SELECTED PASSAGE
____________
The federal government has approved four more supervised-injection sites – three in the Vancouver region and one in Montreal – in its latest effort to combat an escalating overdose crisis across the country.

The new round of approvals brings the number of federally sanctioned sites to nine, significantly expanding what was once a radical intervention limited to a single location in Vancouver's Downtown Eastside. Such facilities, run by local health agencies, allow users to consume illicit drugs in the presence of health workers who can intervene in the event of an overdose.

The three new facilities in B.C. will replace existing "overdose-prevention sites," which provincial health officials opened without federal approval to provide a similar service. One is in the Downtown Eastside and two others are in Surrey.

The fourth approval announced Friday is for a mobile site in Montreal – the first of its kind in Canada.

Mark Lysyshyn, medical health officer for Vancouver Coastal Health, said he was pleased with the approval, adding that the health authority has seen a need to expand the service for some time.

An order issued by B.C.'s Health Minister in December allowed the province to open about 20 overdose-prevention sites, which helped alleviate the pressure. From Dec. 8 to April 2, they logged more than 66,000 visits and reversed more than 480 overdoses, according to the B.C. government. No one has ever died at a supervised site.

"But it is still great to have the approval because if the [province] ever rescinded the order, the sites would be allowed to continue, and continue saving lives," Dr. Lysyshyn said. "The fact that it becomes permanent also allows us to invest more in the facility and grow it over time, and have it be a health service that is really high quality."

Victoria Lee, chief medical health officer for Fraser Health, said the health authority also wants to allow users to consume drugs intranasally or orally under supervision, but that Health Canada said it needs more time to review that request.
____________
STORED DATA
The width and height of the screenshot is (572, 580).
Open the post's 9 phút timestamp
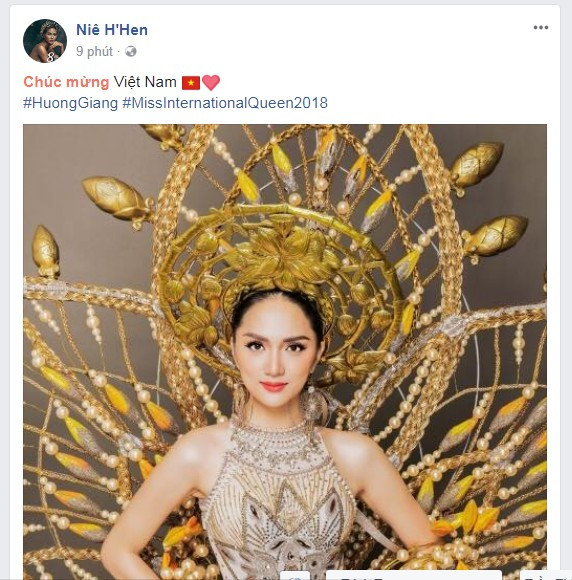[94, 51]
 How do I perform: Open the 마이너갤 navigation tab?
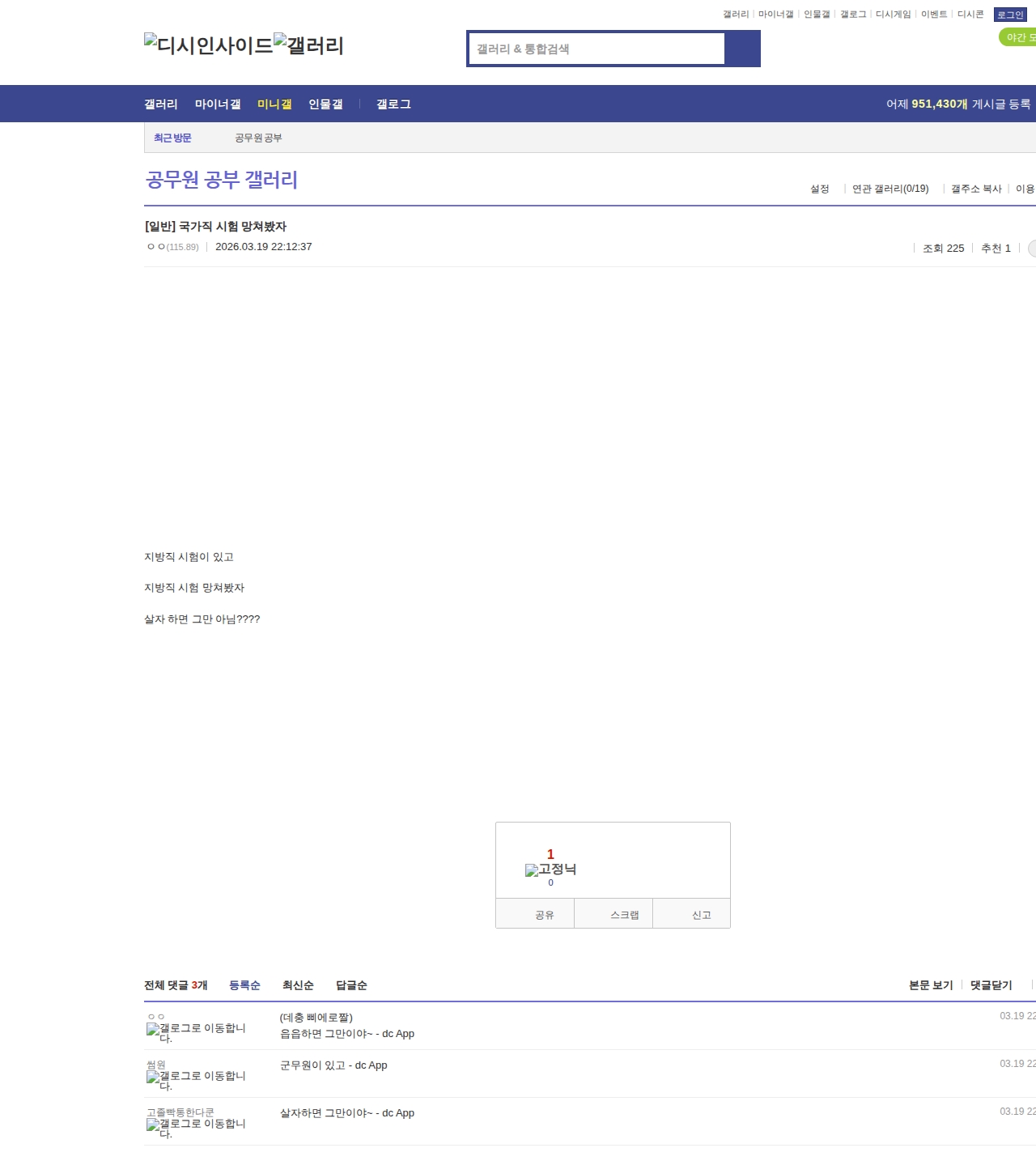pos(218,104)
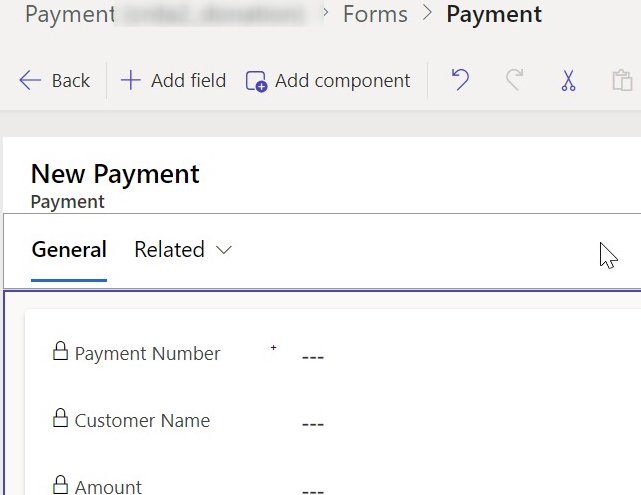The image size is (641, 495).
Task: Select the Customer Name field value
Action: pos(313,424)
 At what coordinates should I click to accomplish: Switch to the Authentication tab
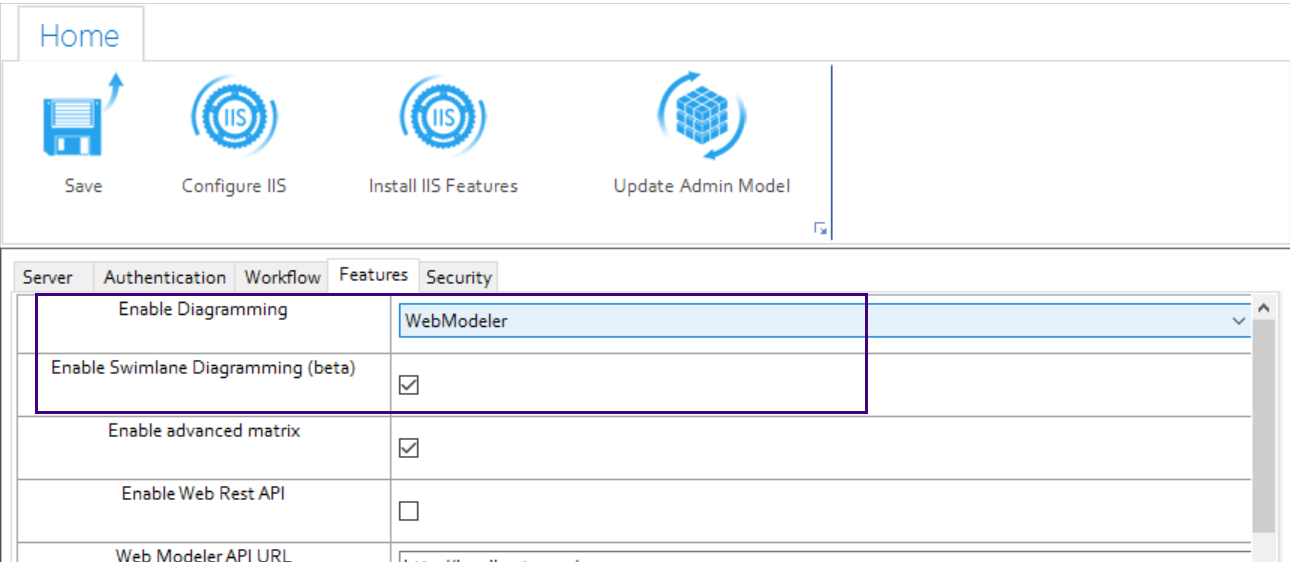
____________
BRIEF A
Do the following statements agree with the article on supervised-injection sites? For each one, answer yes or no and quote the words of the article that settle it.
(i) The site approved for Montreal is a mobile site, the first of its kind in Canada.
(ii) All three of the newly approved B.C. facilities are in Surrey.
(iii) Health Canada has approved supervised intranasal and oral drug use for Fraser Health.
BRIEF B
Answer these questions from the article on supervised-injection sites:
(i) How many federally sanctioned sites are there after the new round of approvals?
(ii) Who issued the December order that let the province open overdose-prevention sites?
(iii) How many visits did the overdose-prevention sites log from Dec. 8 to April 2?

RESPONSE BOX A
(i) Yes: "The fourth approval announced Friday is for a mobile site in Montreal – the first of its kind in Canada."
(ii) No: "One is in the Downtown Eastside and two others are in Surrey."
(iii) No: "Health Canada said it needs more time to review that request."

RESPONSE BOX B
(i) Nine.
(ii) B.C.'s Health Minister.
(iii) More than 66,000.